Figure 3. Quantification of RAGE-signaling adaptors in human fetal membranes at term in the ZIM and ZAM. Myd88 and Diaphanous-1 expressions were quantified by RT-qPCR (respectively, N = 11 and N = 9) (A) and Western blot (N = 9 and N = 10) (B) on the amnion and choriodecidua (Cd) at term in the ZIM and ZAM. To highlight an area (ZAM vs. ZIM) or tissue (amnion vs. choriodecidua) effect, ZAM is reported on ZIM (ZAM/ZIM in left panel) in both amnion and choriodecidua, and amnion is reported on choriodecidua (amnion/choriodecidua in right panel) in both ZIM and ZAM. Statistical fold change analysis was performed by a Wilcoxon signed-rank test comparing to one. * means p < 0.05, ** means p < 0.01. Results are presented in Tukey boxes, and means are indicated by “+.” Representative Western blot membranes indicate the band that was quantified (Diaphanous-1 was detected around 150 kDa and Myd88 at 37 kDa).

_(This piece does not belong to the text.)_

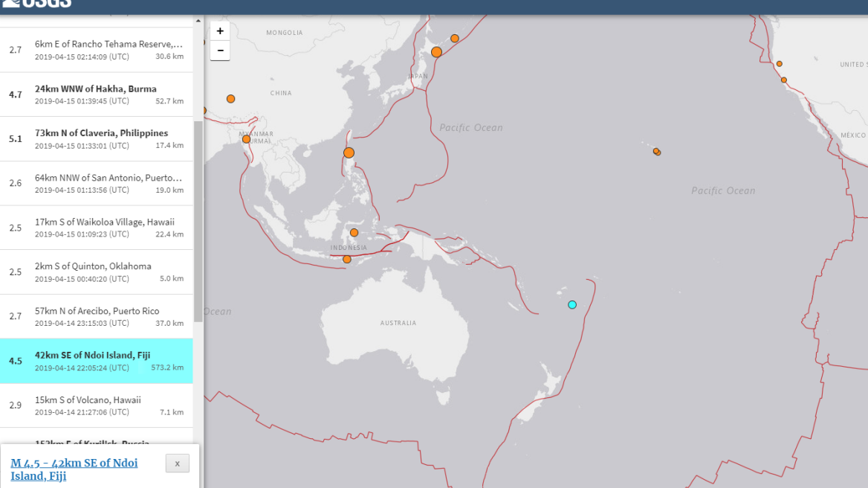Select the 24km WNW of Hakha, Burma event
Screen dimensions: 868x488
click(96, 94)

Are the Amnion or Choriodecidua Able to Trigger an Inflammatory Response to Alarmins?
Before further investigation, cell toxicity that may have been caused by the induction of AGEs and HMGB1 treatments in the amnion and choriodecidua explants was checked. This was done using LDH release measurements in the culture media after 18 h of alarmin treatment and revealed no cell toxicity for each condition (three concentrations tested for each one; Figure 4). Then, we performed a dose response effect of AGEs and HMGB1 on cytokine release after 18 h of treatment on both the amnion and choriodecidua. First, in the amnion (Figure 5, upper left panel), we observed that AGEs did not stimulate IL8 release, but increased TNFα in the same way for all concentrations (150, 250, and 500 μg/ml) and IL1β (more at 150 than 500 μg/ml). Finally, we found that AGEs also induced IL6 release at 150 μg/ml. For the choriodecidua (Figure 5, upper right panel), the same responses as the amnion were found for IL8 and TNFα, and IL1β was increased regardless of the dose (more with 500 μg/ml). By contrast, induction was not relevant for IL6 at any concentration. A second time, we demonstrated that HMGB1 (Figure 5, lower panel) stimulated TNFα release in both tissues (at 200 and 300 ng/ml) and IL1β at the same doses but only in the amnion. Any significant induction could be reported by HMGB1 treatment for IL8 and IL6. Regarding our results, and in accordance with those already described in previous articles (Lappas et al., 2007; Plazyo et al., 2016), 500 μg/ml of AGEs and 200 ng/ml of HMGB1 were kept for the following SAGEs blocking experiments.
Figure 4. AGES or HMGB1 treatment effects on cell toxicity in the amnion and choriodecidua explants. Toxicity was evaluated by LDH release measurement in culture supernatants after 18 h of treatment with a dose effect of AGEs (150, 250, and 500 μg/ml) or HMGB1 (100, 200, and 300 ng/ml; N = 3 in duplicate). Statistical analysis was performed using a Kruskal–Wallis one-way ANOVA test followed by a Dunn’s post-test and showed no significant difference. Results are presented in Tukey boxes, and means are indicated by “+.”
Figure 5. Dose response effect on cytokine release by AGEs and HMGB1 into fetal membrane explants. Evaluation of cytokine release (IL8, IL6, TNFα, IL1β) after 18 h of dose effect treatment of AGEs (150, 250, and 500 μg/ml) and HMGB1 (100, 200, and 300 ng/ml) on the amnion or choriodecidua explants was evaluated by Multiplex assay (N = 3 in duplicate). Statistical analysis was performed using a Kruskal–Wallis one-way ANOVA test followed by a Dunn’s post-test. * means p < 0.05, ** means p < 0.01. Results are presented in Tukey boxes, and means are indicated by “+.”
Does Blocking the RAGE Modulate the Inflammatory Response Induced by Alarmins in Fetal Membranes?
Finally, to investigate whether AGEs and HMGB1 alarmins induce a RAGE-dependent inflammatory response, we measured pro-inflammatory cytokine release in the amnion and choriodecidua co-treated with or without SAGEs (a RAGE inhibitor) for 18 h. Results demonstrated a significant lower TNFα release induction by AGEs (Figure 6, upper panel) and HMGB1 (Figure 6, lower panel) when the RAGE was inhibited by SAGEs in the amnion and choriodecidua. Plus, we noticed that AGEs and HMGB1 stimulated IL1β secretion in both layers, but in the presence of SAGEs, this induction was not any more significant for HMGB1. Finally, we found no impact on either IL8 or IL6.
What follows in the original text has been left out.